Steve Jones, from CapGemini, has written a lot over the years on various aspects of SOA, REST and IT. Recently in an article titled 'Thinking is dead', he's written about how he believes that IT values technologies over thought. But what exactly does he mean by this? Well Steve starts off by citing Anne Thomas-Manes article from 2009 where she declared SOA as dead, he goes on to state:
The value of 'thought' and thinking in IT has diminished, in a way that mirrors society at large, to the stage where design, planning, architecture and anything else other than just banging away at a keyboard appear to have been relegated behind opinions and statements as fact.

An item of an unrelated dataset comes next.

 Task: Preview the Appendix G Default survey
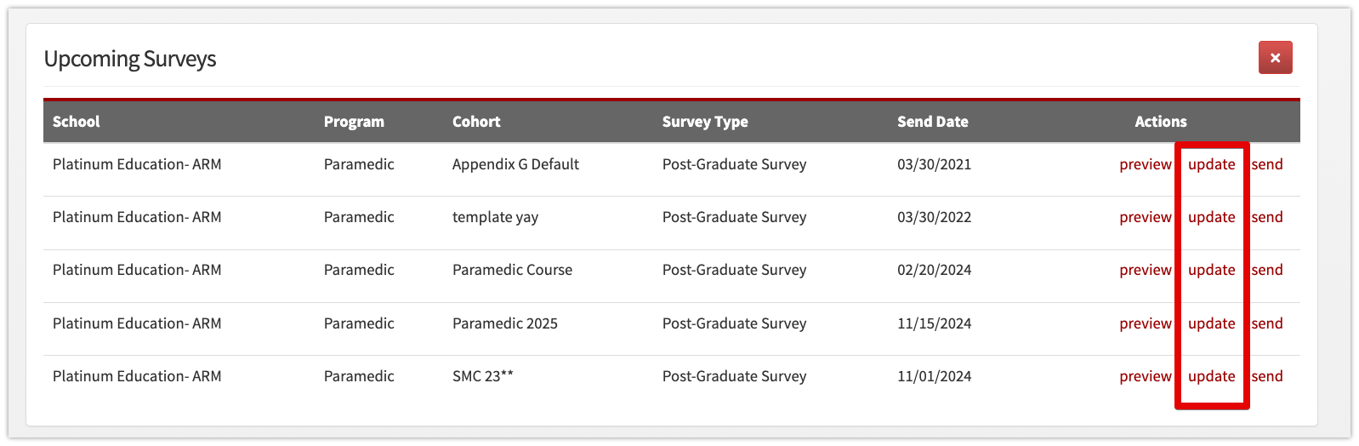point(1145,164)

To illustrate this, Steve looks at REST over the past few years. As we've reported several times in the past, Steve has been critical of the hype surrounding it. Whether it's asking whether or not REST is really successful in the enterprise, of if there are fundemantal issues with the way in which it has been sold to the IT community, Steve's opinions on it can best be summarised by himself:
So the last 5 years have been poor ones for enterprise IT. WS-* is the only viable system to system integration mechanism for large scale programmes, but its stagnating. REST has some cool stuff at the front end and for people who can invest in only the very highest calibre individuals but is delivering bugger all for the average enterprise environment.
He believes that what this shows is that whether or not it makes good architectural or implementation sense, the latest cool thing on the hype curve is likely to get more attention than those more mundate or tried-and-tested approaches that would likely have shown far more immediate impact to the business. And it's not just REST where this has/is occurring. Steve believes that there are similar issues around Big Data and Hadoop adoption.

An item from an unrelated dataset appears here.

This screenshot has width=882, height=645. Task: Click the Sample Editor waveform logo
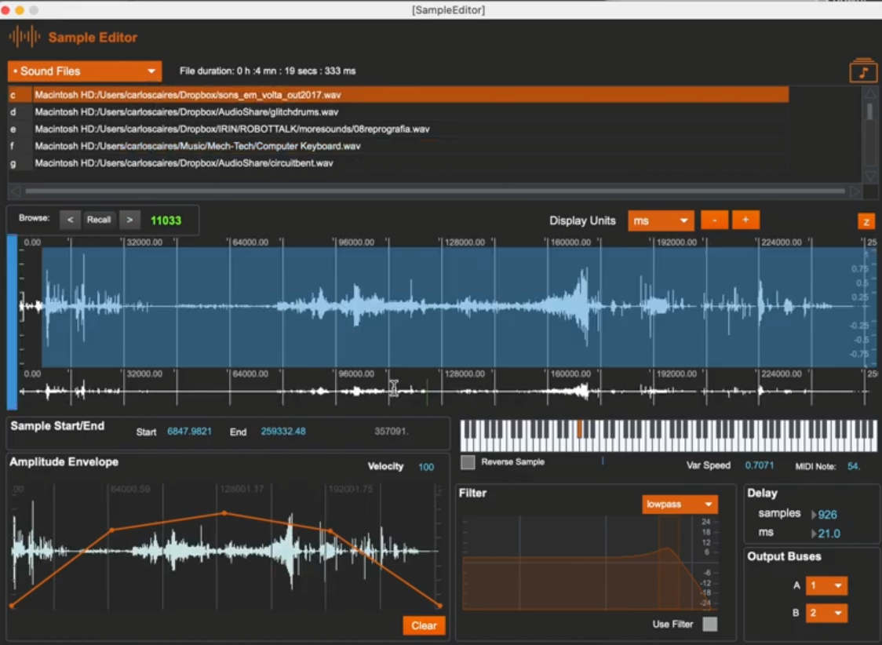click(24, 37)
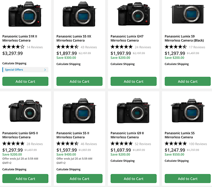Open the Lumix G9 II product photo
Viewport: 212px width, 187px height.
pyautogui.click(x=134, y=111)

The massive amount of information growth is complemented by an equally large amount of bullshit and a huge absence of critical thinking. What is the major barrier to things like Hadoop? "Its lack of real time ability" I hear people cry. Really? You don't think its that we have millions of people out there who think in a SQL Relational way and who are really going to struggle thinking in a non relational non-SQL type of way? You don't think that the major issue is actually in the acquisition and filtering of that information and the construction of the very complex analytics that are required to ensure that people don't go pattern matching in the chaos and find what they are looking for.

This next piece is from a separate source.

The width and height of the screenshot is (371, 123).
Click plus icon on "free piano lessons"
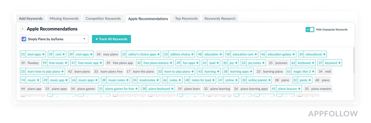click(x=171, y=63)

From his experiences, Steve is seeing planning, architecture and design within IT ignored or given a bad reputation - something to ignore, despite the weight of evidence behind the success of things like TDD and contract design. As the article states, the adoption of new and unproven technologies based solely on their hyped expectations in preference to those approaches that have proven themselves time and again but don't have the associated "twitterati in thrall", is rife in the industry.
'Experts' in this arena has come to mean 'people who shout loudly' in a similar manner to US politics. Facts, reason and worst of all experience are considered to be practically a disadvantage when being an expert in this environment.
This is something we have seen before with, say, REST, where arguments for it have sometimes been based solely on "shouting", as Steve puts it, and less on rational and logical discussion. And it seems that Steve has found himself on the receiving end of just such an argument:
I was recently in formed (sic) that my opinion on a technology was 'tainted' as I'd used multiple other technologies that competed with it and therefore was 'biased against it'. I'd also used the technology in question and found that it was quite frankly rubbish. Sure the base coding stuff was ok but when I looked at the tooling, ecosystem and training available from those competitors I just couldn't recommend something that would actually work for the client. Experience and knowledge are not bias, thinking and being critical of new approaches is not a bad thing, thinking is not dirty.
As a result of all of this, he believes that design and architecture are disappearing skills, with critical (scientific) assessments replaced by "shouty fanaticism".
The focus of shiny technology over business outcomes and the focus of short term coding over long term design will ensure that IT departments get broken up and business folks treat IT as a commodity in an ever growing way. Thinking, design, planning, architecture and being skeptical on new technologies is the only hope for IT to remain relevant.
One of the commenters on Steve's article believes that we are seeing a relatively new wave where every new technology is deemed to be the silver bullet to solve all IT problems, and that the reason for this is that IT today is driven too much by people in "suits". However, Steve believes it is worse than that and the core members of IT, such as developers, architects etc. are not really thinking:
I wish it was just the suits, the real issue is that too much of IT is being delivered by people who think that formalism and rigour is a bad thing and that the important thing is that they need to be 'shiny'.
If the people delivering the implementations that are supposed to be solutions to business problems aren't looking beyond the hype and considering alternatives, especially when those alternatives may have been tried and tested for many years, then we are in for some very interesting times ahead. But maybe Steve is wrong? Perhaps this is an issue limited to his engagements and not that widespread?